- _Data to use_
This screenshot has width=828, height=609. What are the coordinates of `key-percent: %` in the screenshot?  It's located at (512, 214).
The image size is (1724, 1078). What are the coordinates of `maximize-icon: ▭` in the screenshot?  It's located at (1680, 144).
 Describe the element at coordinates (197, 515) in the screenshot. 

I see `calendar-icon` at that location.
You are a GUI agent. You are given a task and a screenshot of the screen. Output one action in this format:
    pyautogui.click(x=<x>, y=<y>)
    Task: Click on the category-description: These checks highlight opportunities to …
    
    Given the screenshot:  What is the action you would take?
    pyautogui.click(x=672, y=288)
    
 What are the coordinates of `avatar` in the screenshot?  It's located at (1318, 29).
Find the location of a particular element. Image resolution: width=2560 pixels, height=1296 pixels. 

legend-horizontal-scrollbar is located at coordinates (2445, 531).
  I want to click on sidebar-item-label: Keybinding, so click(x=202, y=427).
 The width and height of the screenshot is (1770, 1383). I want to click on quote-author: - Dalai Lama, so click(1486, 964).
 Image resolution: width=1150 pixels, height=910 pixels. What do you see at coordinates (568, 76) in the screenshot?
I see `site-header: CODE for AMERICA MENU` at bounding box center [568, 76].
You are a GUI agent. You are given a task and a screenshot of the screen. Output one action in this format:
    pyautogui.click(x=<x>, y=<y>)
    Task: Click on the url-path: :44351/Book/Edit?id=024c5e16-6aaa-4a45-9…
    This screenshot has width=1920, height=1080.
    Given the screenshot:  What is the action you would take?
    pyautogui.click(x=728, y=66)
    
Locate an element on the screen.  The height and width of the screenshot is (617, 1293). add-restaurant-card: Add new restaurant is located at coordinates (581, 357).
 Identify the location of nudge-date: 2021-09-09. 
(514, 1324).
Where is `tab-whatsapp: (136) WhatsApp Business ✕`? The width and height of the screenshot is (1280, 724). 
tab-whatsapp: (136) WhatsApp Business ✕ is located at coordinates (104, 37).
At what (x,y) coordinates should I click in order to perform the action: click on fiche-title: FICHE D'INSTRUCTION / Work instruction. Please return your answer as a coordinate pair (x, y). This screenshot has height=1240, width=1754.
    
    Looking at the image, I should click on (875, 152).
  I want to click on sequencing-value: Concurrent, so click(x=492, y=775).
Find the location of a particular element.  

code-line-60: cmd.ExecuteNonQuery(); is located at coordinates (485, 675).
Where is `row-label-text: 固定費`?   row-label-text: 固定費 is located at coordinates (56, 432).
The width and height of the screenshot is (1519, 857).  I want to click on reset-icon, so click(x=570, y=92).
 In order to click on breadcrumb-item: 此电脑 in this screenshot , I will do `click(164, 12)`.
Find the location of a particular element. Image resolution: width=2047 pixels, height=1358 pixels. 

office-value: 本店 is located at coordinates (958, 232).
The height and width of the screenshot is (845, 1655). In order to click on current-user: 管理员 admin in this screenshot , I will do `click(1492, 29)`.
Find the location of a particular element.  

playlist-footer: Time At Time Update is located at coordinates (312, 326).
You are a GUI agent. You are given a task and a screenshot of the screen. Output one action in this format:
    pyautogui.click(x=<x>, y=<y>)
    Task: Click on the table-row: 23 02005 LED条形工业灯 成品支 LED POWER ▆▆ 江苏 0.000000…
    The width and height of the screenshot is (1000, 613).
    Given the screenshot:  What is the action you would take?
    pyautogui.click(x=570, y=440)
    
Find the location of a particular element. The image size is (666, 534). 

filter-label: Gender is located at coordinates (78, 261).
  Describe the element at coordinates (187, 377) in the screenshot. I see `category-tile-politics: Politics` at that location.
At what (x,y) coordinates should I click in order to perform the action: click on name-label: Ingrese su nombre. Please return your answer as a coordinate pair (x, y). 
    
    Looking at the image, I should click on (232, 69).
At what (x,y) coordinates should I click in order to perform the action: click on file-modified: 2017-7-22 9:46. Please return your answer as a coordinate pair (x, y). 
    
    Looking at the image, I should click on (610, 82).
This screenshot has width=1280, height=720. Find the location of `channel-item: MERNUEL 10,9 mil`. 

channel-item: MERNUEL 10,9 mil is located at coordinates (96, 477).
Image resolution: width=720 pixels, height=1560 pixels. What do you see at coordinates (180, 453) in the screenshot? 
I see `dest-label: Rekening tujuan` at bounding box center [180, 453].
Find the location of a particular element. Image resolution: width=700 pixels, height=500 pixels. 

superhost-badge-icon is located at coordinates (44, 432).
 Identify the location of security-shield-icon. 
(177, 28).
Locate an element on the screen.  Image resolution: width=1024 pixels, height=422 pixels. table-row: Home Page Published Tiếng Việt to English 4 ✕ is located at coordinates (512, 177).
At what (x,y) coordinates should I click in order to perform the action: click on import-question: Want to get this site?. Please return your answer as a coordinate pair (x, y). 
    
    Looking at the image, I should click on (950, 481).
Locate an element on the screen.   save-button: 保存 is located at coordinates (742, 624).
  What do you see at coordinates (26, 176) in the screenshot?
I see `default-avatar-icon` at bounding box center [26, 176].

- _What you need to do_
Rewrite all of the entries above as a JSON list of strings, with one string for each line and no strings for blank lines.

- _Solution for this exercise_
[
  "This screenshot has width=828, height=609. What are the coordinates of `key-percent: %` in the screenshot?  It's located at (512, 214).",
  "The image size is (1724, 1078). What are the coordinates of `maximize-icon: ▭` in the screenshot?  It's located at (1680, 144).",
  " Describe the element at coordinates (197, 515) in the screenshot. ",
  "I see `calendar-icon` at that location.",
  "You are a GUI agent. You are given a task and a screenshot of the screen. Output one action in this format:",
  "    pyautogui.click(x=<x>, y=<y>)",
  "    Task: Click on the category-description: These checks highlight opportunities to …",
  "    Given the screenshot:  What is the action you would take?",
  "    pyautogui.click(x=672, y=288)",
  " What are the coordinates of `avatar` in the screenshot?  It's located at (1318, 29).",
  "Find the location of a particular element. Image resolution: width=2560 pixels, height=1296 pixels. ",
  "legend-horizontal-scrollbar is located at coordinates (2445, 531).",
  "  I want to click on sidebar-item-label: Keybinding, so click(x=202, y=427).",
  " The width and height of the screenshot is (1770, 1383). I want to click on quote-author: - Dalai Lama, so click(1486, 964).",
  " Image resolution: width=1150 pixels, height=910 pixels. What do you see at coordinates (568, 76) in the screenshot?",
  "I see `site-header: CODE for AMERICA MENU` at bounding box center [568, 76].",
  "You are a GUI agent. You are given a task and a screenshot of the screen. Output one action in this format:",
  "    pyautogui.click(x=<x>, y=<y>)",
  "    Task: Click on the url-path: :44351/Book/Edit?id=024c5e16-6aaa-4a45-9…",
  "    This screenshot has width=1920, height=1080.",
  "    Given the screenshot:  What is the action you would take?",
  "    pyautogui.click(x=728, y=66)",
  "Locate an element on the screen.  The height and width of the screenshot is (617, 1293). add-restaurant-card: Add new restaurant is located at coordinates (581, 357).",
  " Identify the location of nudge-date: 2021-09-09. ",
  "(514, 1324).",
  "Where is `tab-whatsapp: (136) WhatsApp Business ✕`? The width and height of the screenshot is (1280, 724). ",
  "tab-whatsapp: (136) WhatsApp Business ✕ is located at coordinates (104, 37).",
  "At what (x,y) coordinates should I click in order to perform the action: click on fiche-title: FICHE D'INSTRUCTION / Work instruction. Please return your answer as a coordinate pair (x, y). This screenshot has height=1240, width=1754.",
  "    Looking at the image, I should click on (875, 152).",
  "  I want to click on sequencing-value: Concurrent, so click(x=492, y=775).",
  "Find the location of a particular element.  ",
  "code-line-60: cmd.ExecuteNonQuery(); is located at coordinates (485, 675).",
  "Where is `row-label-text: 固定費`?   row-label-text: 固定費 is located at coordinates (56, 432).",
  "The width and height of the screenshot is (1519, 857).  I want to click on reset-icon, so click(x=570, y=92).",
  " In order to click on breadcrumb-item: 此电脑 in this screenshot , I will do `click(164, 12)`.",
  "Find the location of a particular element. Image resolution: width=2047 pixels, height=1358 pixels. ",
  "office-value: 本店 is located at coordinates (958, 232).",
  "The height and width of the screenshot is (845, 1655). In order to click on current-user: 管理员 admin in this screenshot , I will do `click(1492, 29)`.",
  "Find the location of a particular element.  ",
  "playlist-footer: Time At Time Update is located at coordinates (312, 326).",
  "You are a GUI agent. You are given a task and a screenshot of the screen. Output one action in this format:",
  "    pyautogui.click(x=<x>, y=<y>)",
  "    Task: Click on the table-row: 23 02005 LED条形工业灯 成品支 LED POWER ▆▆ 江苏 0.000000…",
  "    The width and height of the screenshot is (1000, 613).",
  "    Given the screenshot:  What is the action you would take?",
  "    pyautogui.click(x=570, y=440)",
  "Find the location of a particular element. The image size is (666, 534). ",
  "filter-label: Gender is located at coordinates (78, 261).",
  "  Describe the element at coordinates (187, 377) in the screenshot. I see `category-tile-politics: Politics` at that location.",
  "At what (x,y) coordinates should I click in order to perform the action: click on name-label: Ingrese su nombre. Please return your answer as a coordinate pair (x, y). ",
  "    Looking at the image, I should click on (232, 69).",
  "At what (x,y) coordinates should I click in order to perform the action: click on file-modified: 2017-7-22 9:46. Please return your answer as a coordinate pair (x, y). ",
  "    Looking at the image, I should click on (610, 82).",
  "This screenshot has width=1280, height=720. Find the location of `channel-item: MERNUEL 10,9 mil`. ",
  "channel-item: MERNUEL 10,9 mil is located at coordinates (96, 477).",
  "Image resolution: width=720 pixels, height=1560 pixels. What do you see at coordinates (180, 453) in the screenshot? ",
  "I see `dest-label: Rekening tujuan` at bounding box center [180, 453].",
  "Find the location of a particular element. Image resolution: width=700 pixels, height=500 pixels. ",
  "superhost-badge-icon is located at coordinates (44, 432).",
  " Identify the location of security-shield-icon. ",
  "(177, 28).",
  "Locate an element on the screen.  Image resolution: width=1024 pixels, height=422 pixels. table-row: Home Page Published Tiếng Việt to English 4 ✕ is located at coordinates (512, 177).",
  "At what (x,y) coordinates should I click in order to perform the action: click on import-question: Want to get this site?. Please return your answer as a coordinate pair (x, y). ",
  "    Looking at the image, I should click on (950, 481).",
  "Locate an element on the screen.   save-button: 保存 is located at coordinates (742, 624).",
  "  What do you see at coordinates (26, 176) in the screenshot?",
  "I see `default-avatar-icon` at bounding box center [26, 176]."
]